Updated on March 28, 2012

Intro

Previously I went over how to set up your own, home grown, Mumble server. Mumble is a VoIP (Voice over Internet Protocol) chat system that allows you to speak to your friends, colleagues or friends over a high efficient, low latency chat system. Today I am going to be going over how you can customize the client to fit your needs.

To start off, you will first need to install mumble if you haven’t already. (If you haven’t you can click here to walk through how to install it now.) After you have it installed, lets take a look at the settings window. This is located under Configure > Settings. In here you have a few options I will go over and explore in this guide. In this window we have Audio Input, User Interface, Shortcuts, Network, and Overlay.

Audio Input
Audio Input

Audio Input

When you open the settings window Audio input will be open for you to look at. In this window there are 2 options that are available. Transmission type and Compression.

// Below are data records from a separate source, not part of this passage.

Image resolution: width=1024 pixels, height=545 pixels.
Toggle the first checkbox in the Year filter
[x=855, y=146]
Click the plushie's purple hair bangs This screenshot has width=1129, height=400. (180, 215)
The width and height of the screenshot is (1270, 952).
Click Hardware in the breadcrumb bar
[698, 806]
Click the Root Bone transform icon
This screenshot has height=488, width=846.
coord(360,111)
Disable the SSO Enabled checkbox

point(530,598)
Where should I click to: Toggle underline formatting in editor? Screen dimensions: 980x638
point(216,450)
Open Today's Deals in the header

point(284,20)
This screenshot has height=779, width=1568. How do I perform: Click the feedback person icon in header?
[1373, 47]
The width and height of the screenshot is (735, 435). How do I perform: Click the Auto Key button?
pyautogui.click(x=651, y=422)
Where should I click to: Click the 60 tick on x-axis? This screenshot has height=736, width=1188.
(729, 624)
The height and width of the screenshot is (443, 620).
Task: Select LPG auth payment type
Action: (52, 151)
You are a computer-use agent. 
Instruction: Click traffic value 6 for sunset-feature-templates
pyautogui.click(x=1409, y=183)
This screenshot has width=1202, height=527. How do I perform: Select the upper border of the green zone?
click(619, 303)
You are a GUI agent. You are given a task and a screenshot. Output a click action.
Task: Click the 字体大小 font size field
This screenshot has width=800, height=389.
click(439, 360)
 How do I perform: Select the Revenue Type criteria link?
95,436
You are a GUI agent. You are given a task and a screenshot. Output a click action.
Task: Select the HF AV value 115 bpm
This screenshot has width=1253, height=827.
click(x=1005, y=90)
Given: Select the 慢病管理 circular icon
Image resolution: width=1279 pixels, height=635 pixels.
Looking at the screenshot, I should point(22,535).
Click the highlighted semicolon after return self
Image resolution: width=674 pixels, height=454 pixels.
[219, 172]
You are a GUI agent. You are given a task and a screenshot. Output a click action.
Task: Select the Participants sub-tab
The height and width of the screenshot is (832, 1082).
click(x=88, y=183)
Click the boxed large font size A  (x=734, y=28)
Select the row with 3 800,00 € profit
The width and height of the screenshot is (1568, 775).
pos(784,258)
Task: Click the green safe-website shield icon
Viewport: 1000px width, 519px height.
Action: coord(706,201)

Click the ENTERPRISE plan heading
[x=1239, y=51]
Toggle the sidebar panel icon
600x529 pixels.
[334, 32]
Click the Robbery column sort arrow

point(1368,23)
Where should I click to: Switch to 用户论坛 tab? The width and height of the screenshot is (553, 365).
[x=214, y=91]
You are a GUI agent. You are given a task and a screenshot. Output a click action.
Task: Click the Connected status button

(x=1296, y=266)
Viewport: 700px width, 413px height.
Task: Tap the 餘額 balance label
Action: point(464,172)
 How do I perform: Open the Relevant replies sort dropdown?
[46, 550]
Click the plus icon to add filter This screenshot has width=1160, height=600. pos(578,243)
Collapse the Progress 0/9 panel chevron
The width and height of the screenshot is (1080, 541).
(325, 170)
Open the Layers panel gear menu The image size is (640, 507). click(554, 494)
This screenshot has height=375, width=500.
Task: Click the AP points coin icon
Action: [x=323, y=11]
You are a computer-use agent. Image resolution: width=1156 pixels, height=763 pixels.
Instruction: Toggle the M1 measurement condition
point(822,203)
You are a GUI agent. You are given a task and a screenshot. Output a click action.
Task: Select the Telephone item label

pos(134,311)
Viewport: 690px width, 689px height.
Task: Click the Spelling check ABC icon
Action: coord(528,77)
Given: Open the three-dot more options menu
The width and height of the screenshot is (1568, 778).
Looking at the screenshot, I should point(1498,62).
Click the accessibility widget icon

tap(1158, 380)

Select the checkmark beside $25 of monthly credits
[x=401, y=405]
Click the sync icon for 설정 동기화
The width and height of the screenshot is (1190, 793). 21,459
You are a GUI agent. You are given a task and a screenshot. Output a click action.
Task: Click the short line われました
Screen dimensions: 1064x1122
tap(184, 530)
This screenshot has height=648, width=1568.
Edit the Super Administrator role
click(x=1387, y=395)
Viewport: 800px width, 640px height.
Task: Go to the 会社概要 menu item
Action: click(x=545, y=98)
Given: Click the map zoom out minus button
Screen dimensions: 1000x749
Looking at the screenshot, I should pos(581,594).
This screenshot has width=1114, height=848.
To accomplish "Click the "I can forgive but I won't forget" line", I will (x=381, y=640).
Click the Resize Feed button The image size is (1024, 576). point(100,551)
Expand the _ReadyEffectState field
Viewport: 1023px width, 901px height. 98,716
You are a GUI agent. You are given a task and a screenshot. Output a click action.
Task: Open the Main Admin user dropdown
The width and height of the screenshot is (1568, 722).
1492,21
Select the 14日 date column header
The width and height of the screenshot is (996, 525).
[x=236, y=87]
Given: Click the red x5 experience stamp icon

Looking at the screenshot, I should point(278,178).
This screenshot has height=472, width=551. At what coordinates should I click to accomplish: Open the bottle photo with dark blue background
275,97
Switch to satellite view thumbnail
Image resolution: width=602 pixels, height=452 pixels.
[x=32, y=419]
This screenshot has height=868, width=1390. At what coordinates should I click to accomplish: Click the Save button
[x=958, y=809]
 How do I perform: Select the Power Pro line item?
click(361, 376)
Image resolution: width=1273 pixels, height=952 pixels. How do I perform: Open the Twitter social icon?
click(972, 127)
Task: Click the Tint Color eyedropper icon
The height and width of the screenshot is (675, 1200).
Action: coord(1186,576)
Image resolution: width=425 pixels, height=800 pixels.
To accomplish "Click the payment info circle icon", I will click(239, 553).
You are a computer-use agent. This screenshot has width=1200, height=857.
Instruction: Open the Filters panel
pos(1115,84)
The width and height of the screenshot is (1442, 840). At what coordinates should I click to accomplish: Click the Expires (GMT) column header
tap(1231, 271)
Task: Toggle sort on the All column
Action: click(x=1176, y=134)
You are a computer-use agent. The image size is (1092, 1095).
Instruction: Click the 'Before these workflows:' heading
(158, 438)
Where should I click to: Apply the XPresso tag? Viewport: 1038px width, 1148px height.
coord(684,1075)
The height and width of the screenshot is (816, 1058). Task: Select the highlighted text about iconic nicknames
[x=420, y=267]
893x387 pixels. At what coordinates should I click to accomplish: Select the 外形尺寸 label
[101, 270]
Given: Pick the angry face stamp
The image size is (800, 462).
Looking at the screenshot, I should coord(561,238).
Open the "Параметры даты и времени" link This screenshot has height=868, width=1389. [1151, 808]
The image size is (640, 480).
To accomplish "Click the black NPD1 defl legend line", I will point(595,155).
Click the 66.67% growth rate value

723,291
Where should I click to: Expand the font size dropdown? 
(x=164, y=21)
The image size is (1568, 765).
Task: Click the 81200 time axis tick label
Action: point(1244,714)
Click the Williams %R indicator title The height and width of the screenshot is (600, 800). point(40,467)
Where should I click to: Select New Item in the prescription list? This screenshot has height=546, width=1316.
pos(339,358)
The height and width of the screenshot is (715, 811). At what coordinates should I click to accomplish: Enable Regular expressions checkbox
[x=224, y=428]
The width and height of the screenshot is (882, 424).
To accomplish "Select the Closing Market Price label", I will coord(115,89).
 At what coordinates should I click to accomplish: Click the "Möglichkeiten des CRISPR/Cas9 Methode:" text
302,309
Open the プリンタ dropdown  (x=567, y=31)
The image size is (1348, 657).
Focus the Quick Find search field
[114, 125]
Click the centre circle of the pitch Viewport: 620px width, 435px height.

  • Transmission has three options that are available: Continuous, Voice Activity, and Push to Talk. Mine is currently set up for Push to Talk. As I don’t normally use a headset, and there can be issues with infinite sound loops on Voice activity. (Sound Loop: Where the mic will pick up the speakers and feed it through. Making a screeching noise.)
  • Compression is the quality of the audio that is going out of your computer. The default is set to 40kb/s, I like to leave this as a default, as some servers automatically throttle you down to not take as much bandwidth. It could even cause rejection trying to get into a server with anything higher.

User Interface

This is where the customization of the client comes into play. You can change the way the whole client is laid out in this window. The sections of this window includes: Layout, Look and Feel, Application, Tray Icon, and Channel Tree.

  • Layout has a few options for designing how the client should be laid out. I like to have it on the classic setting. Mess around with these settings until you find which layout works best for you.
  • Look and Feel is where you can apply a skin for mumble. I have not found any skins that are worth looking into, but some websites are: (Mumble Tower)(Midnight Gaming) These skins work for the 1.2.x client. You can also change the language of the client in this location.
  • Application is where you can change if the application is always on top of other windows all the time, in minimal view or in normal view. There is also an option to have mumble ask if you would really want to quit while you are connected to a server.
  • Tray Icon is a handy feature that I like to enable, it makes it so that when mumble is minimised it will put it down in the tray by the system clock.
  • Channel Tree a feature for being the admin and trying to move channels. Mumble can either ask you if you want to move the channel, do nothing or not ask. I also like to show the channel count.

User Interface Options
User Interface Options

Shortcuts

Is a window for setting up multiple commands all dealing with chatting, muting, or dealing with the overlay.


Network Options
Network Options
Shortcut Options
Shortcut Options
Overlay options
Overlay options

Network

Deals with connections with the servers and updating the client automatically. I like to have all the settings checked in this window. Some people may not like to have the “Reconnect to last server on startup” checked. But for novices this is a good option, if they are not going to mess around with mumble.


Overlay

This is my favorite section, the Overlay. This is where you can change where and how the overlay displays in your game. You can save and load the overlay options. Show FPS in game, and move the overlay in the window provided by clicking and dragging the red dot where ever you would like the names to show. If you right click the name boxes, there are a few options to choose. If you go to Filter > and select only when talking and uncheck always show yourself. This will make it so when a person is talking, it shows them, otherwise they disappear.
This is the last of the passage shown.